O que acontece com o corpo humano numa temperatura dessas?
Atletas de vários esportes costumam mergulhar em banheiras de gelo após exercícios intensos para auxiliar na recuperação muscular e reduzir a inflamação e dor. A imersão em água fria pode ajudar a diminuir o inchaço, reduzir a dor muscular e acelerar a recuperação.
Mas para sobreviver em Vostok, é preciso muito mais do que agasalhos. Normalmente, a aclimatação ao frio extremo leva de uma semana a até dois meses para os recém-chegados. No período de adaptação, sintomas como dores de cabeça, falta de ar, aumento da pressão arterial e sangramentos nasais são comuns. E ainda fica pior.
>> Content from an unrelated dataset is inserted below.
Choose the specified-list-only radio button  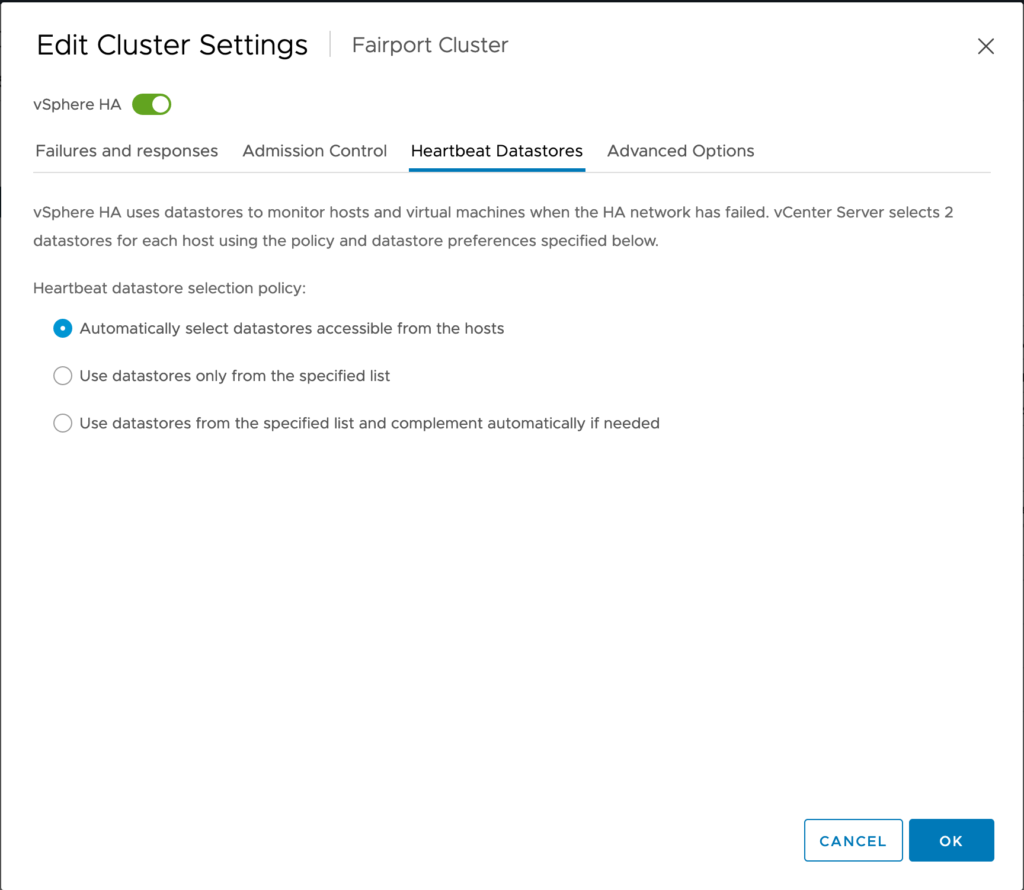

O dia a dia é uma luta mental. O isolamento total por até 8 meses, a escuridão polar constante (com direito a uma aurora boreal de quando em quando) e ausência de qualquer contato com o mundo exterior causam tontura, insônia, depressão e até alterações comportamentais conhecidas como winter-over syndrome. No ano passado, jornais russos relataram que dois pesquisadores chegaram as vias de fato após uma discussão durante uma singela partida de xadrez.

A base brasileira na Antártida já enfrentou um frio desses?
Na Estação Comandante Ferraz (base brasileira na Ilha Rei George), o registro mais baixo documentado foi de –28,5 °C, ocorrido em 5 de agosto de 1991. Nossa base está localizada numa região de tundra, um bioma caracterizado por temperaturas muito baixas, ventos fortes e solos permanentemente congelados, conhecidos como permafrost, que impedem o crescimento de árvores.
A vegetação, adaptada a essas condições, consiste principalmente de musgos, líquens, gramíneas, arbustos anões e outras plantas rasteiras. A temperatura média anual é próxima de –1,8 °C, ou seja, frio intenso, mas não chega aos extremos das regiões interiores do continente. Ainda bem.